Ahora bien, yo estaría tentado a recusar esa lógica condicional
del intercambio, esa presuposición tan ampliamente difundida según la cual
sólo se podría considerar el perdón con la condición de que sea pedido, en un
escenario de arrepentimiento que atestiguase a la vez la conciencia de la
falta, la transformación del culpable y el compromiso al menos implícito de
hacer todo para evitar el retorno del mal. Hay ahí una transacción económica que
a la vez confirma y contradice la tradición abrahámica de la que hablamos. Es
importante analizar a fondo la tensión, en el seno de la herencia, entre por
una parte la idea, que es también una exigencia, del perdón incondicional, gratuito,
infinito, aneconómico, concedido al culpable en tanto culpable, sin
contrapartida, incluso a quien no se arrepiente o no pide perdón y, por otra
parte, como lo testimonian gran cantidad de textos, a través de muchas
dificultades y sutilezas semánticas, un perdón condicional, proporcional al
reconocimiento de la falta, al arrepentimiento y a la transformación del
pecador, que pide explícitamente el perdón. Y quien entonces no es ya
decididamente el culpable sino ahora otro, y mejor que el culpable. En esta
medida, y con esta condición, no es ya al culpable como tal a quien se
perdona. Una de las cuestiones indisociables de ésta, y que también me
interesa, atañe entonces a la esencia de la herencia. ¿Qué es heredar cuando
la herencia incluye un mandato a la vez doble y contradictorio? Un mandato
que es preciso reorientar, interpretar activamente, performativamente, pero
en la noche, como si debiéramos entonces, sin norma ni criterio
preestablecidos, reinventar la memoria.
Pese a mi admirativa simpatía por Jankélévitch, e incluso
cuando comprendo lo que inspira esta justa cólera, me es difícil seguirlo.
Por ejemplo, cuando multiplica las imprecaciones contra la buena conciencia
de “el alemán” o cuando truena contra el milagro económico del marco y la
obscenidad próspera de la buena conciencia, pero sobre todo cuando justifica
el rehusamiento a perdonar por el hecho, o más bien la alegación, del
no-arrepentimiento. Dice, en resumen: “Si hubieran comenzado, al
arrepentirse, por pedir perdón, hubiéramos podido considerar otorgárselo,
pero no fue ése el caso”. Tuve más dificultad aún en seguirlo aquí en la
medida en que, en lo que él mismo llama un “libro de filosofía”, Le pardon, publicado
anteriormente, Jankélévitch había sido más favorable a la idea de un perdón
absoluto.
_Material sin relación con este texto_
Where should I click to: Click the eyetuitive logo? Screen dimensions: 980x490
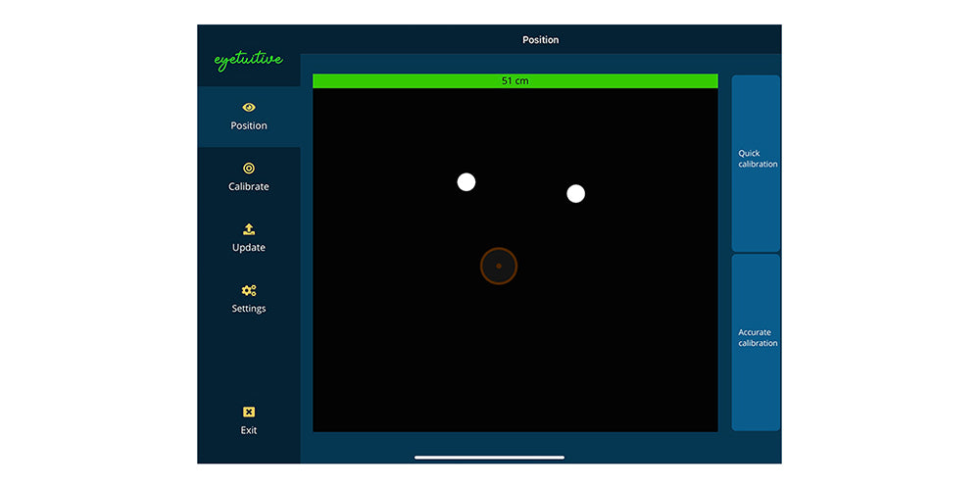coord(248,61)
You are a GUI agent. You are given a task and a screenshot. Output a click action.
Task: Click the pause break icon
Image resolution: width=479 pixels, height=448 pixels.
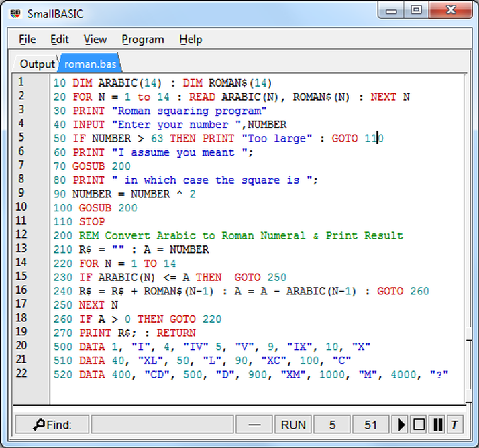click(437, 425)
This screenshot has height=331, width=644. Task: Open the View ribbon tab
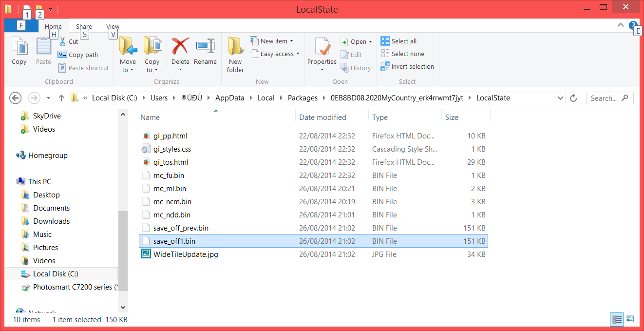pos(113,27)
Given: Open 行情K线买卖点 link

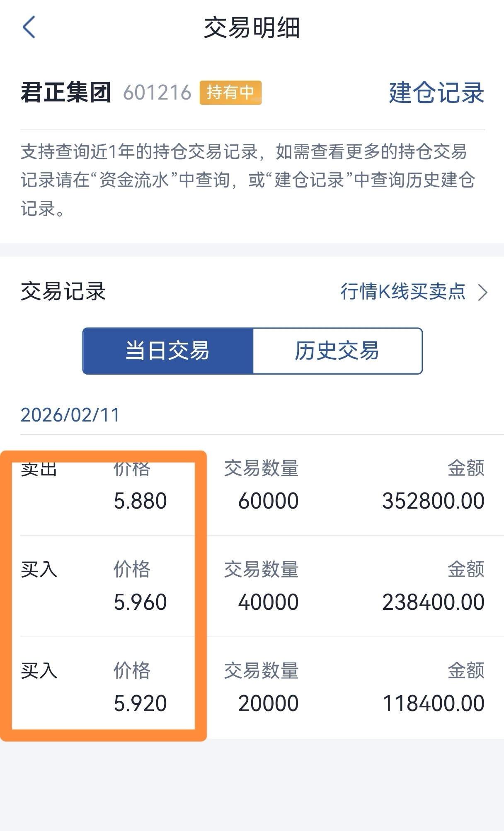Looking at the screenshot, I should [403, 292].
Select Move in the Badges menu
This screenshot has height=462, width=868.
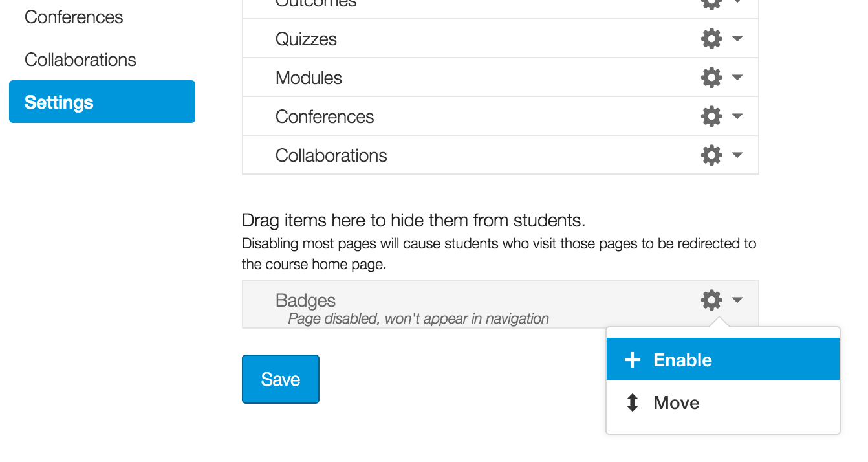click(x=676, y=403)
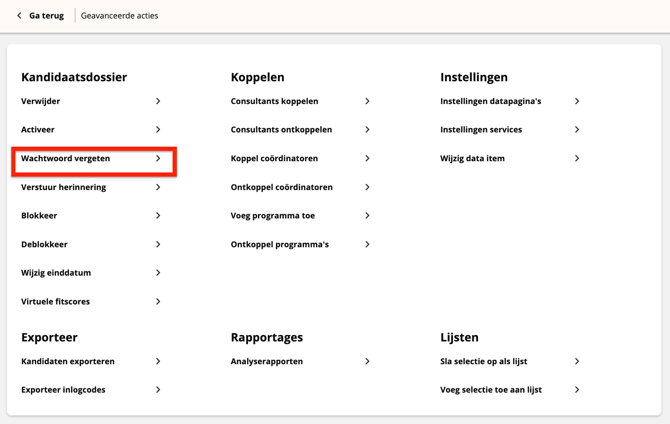Image resolution: width=670 pixels, height=424 pixels.
Task: Go back using the Ga terug link
Action: (46, 16)
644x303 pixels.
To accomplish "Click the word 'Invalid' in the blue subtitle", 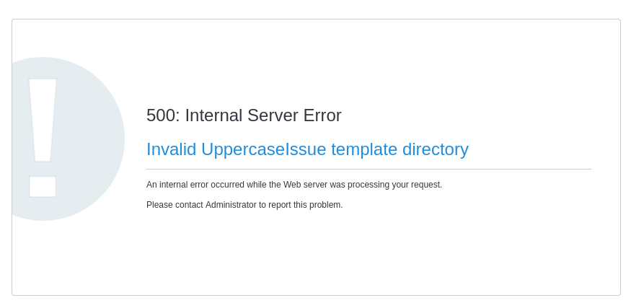I will point(171,149).
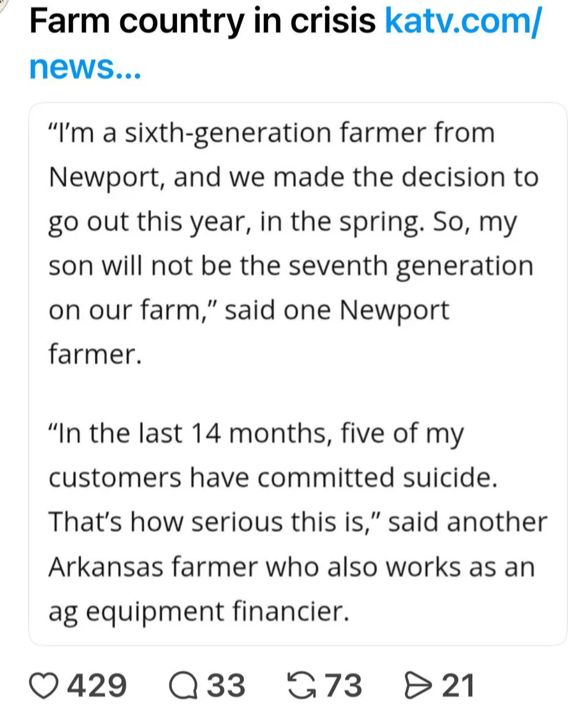The width and height of the screenshot is (588, 709).
Task: View the 73 reposts count
Action: pyautogui.click(x=344, y=685)
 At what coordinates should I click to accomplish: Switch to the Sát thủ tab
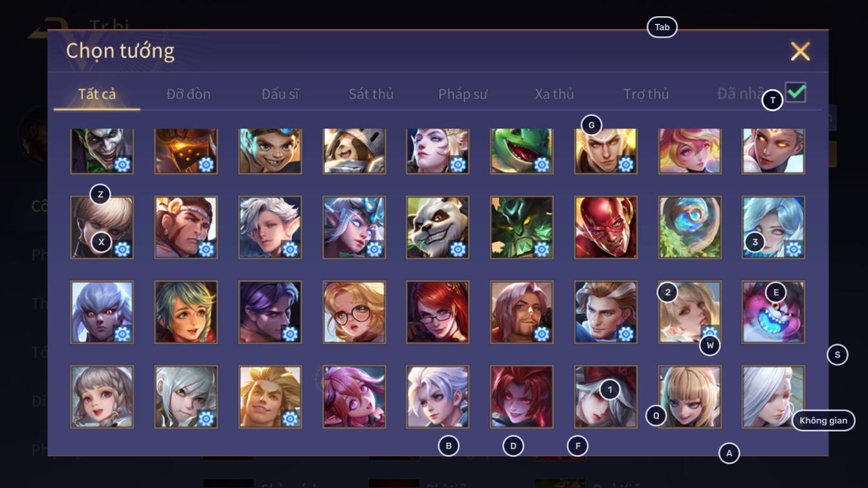(x=371, y=94)
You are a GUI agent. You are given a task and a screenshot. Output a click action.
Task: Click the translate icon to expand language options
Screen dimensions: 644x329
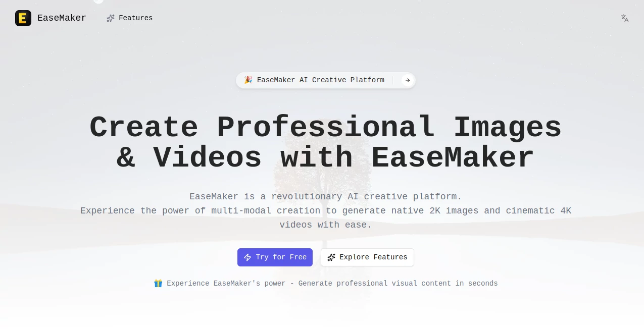click(x=625, y=18)
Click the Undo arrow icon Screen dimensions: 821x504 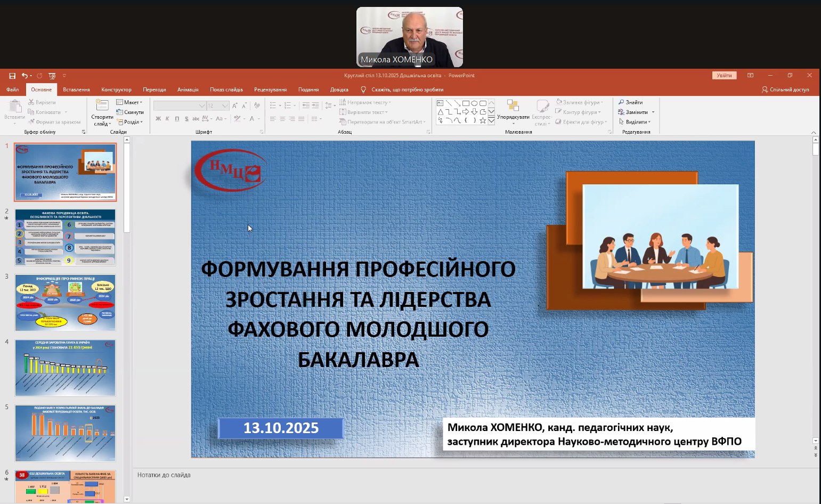25,76
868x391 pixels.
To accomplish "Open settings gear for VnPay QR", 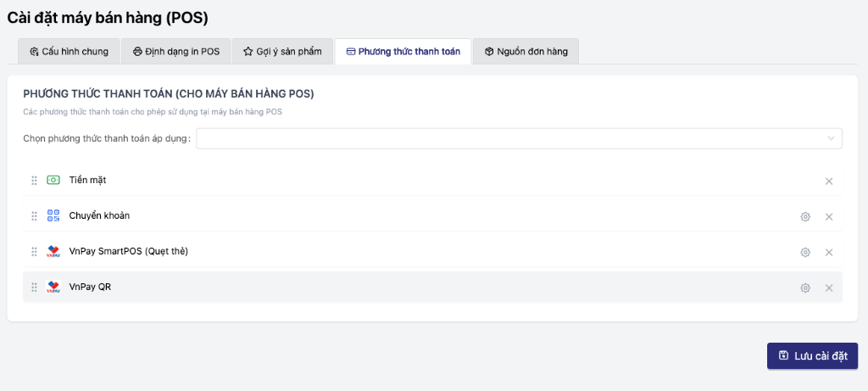I will pyautogui.click(x=805, y=288).
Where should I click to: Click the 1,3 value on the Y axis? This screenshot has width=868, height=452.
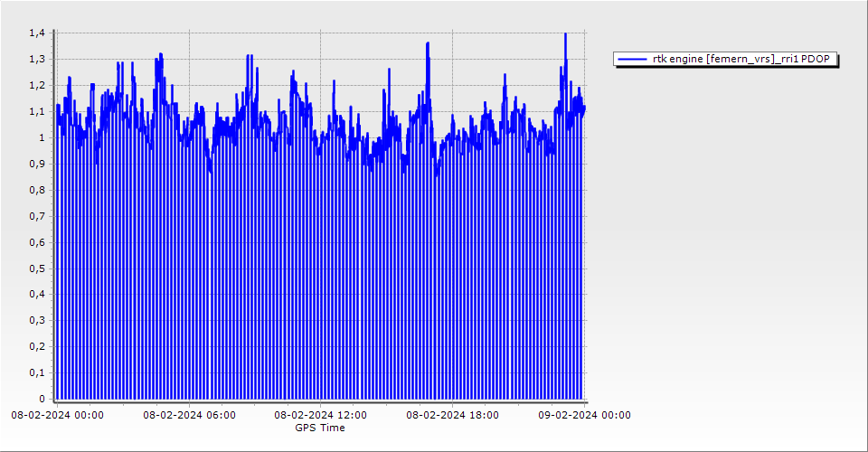coord(37,60)
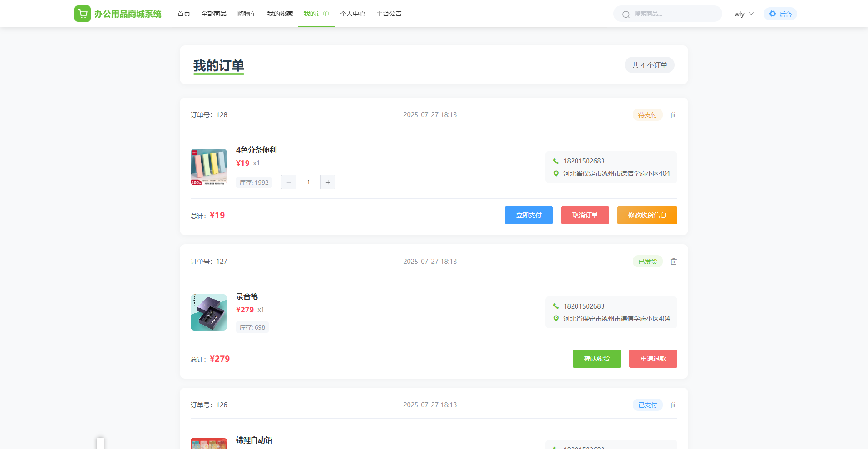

Reivindicaba entonces una inspiración judía y sobre todo cristiana.
Hablaba incluso de un imperativo de amor y de una “ética hiperbólica”: una
ética, por lo tanto, que iría más allá de las leyes, de las normas o de una
obligación. Ética más allá de la ética, ése es quizá el lugar inhallable del
perdón. Sin embargo, incluso en ese momento -y la contradicción por lo tanto
subsiste- Jankélévitch no llegaba a admitir un perdón incondicional y que
sería entonces concedido incluso a quien no lo pidiera.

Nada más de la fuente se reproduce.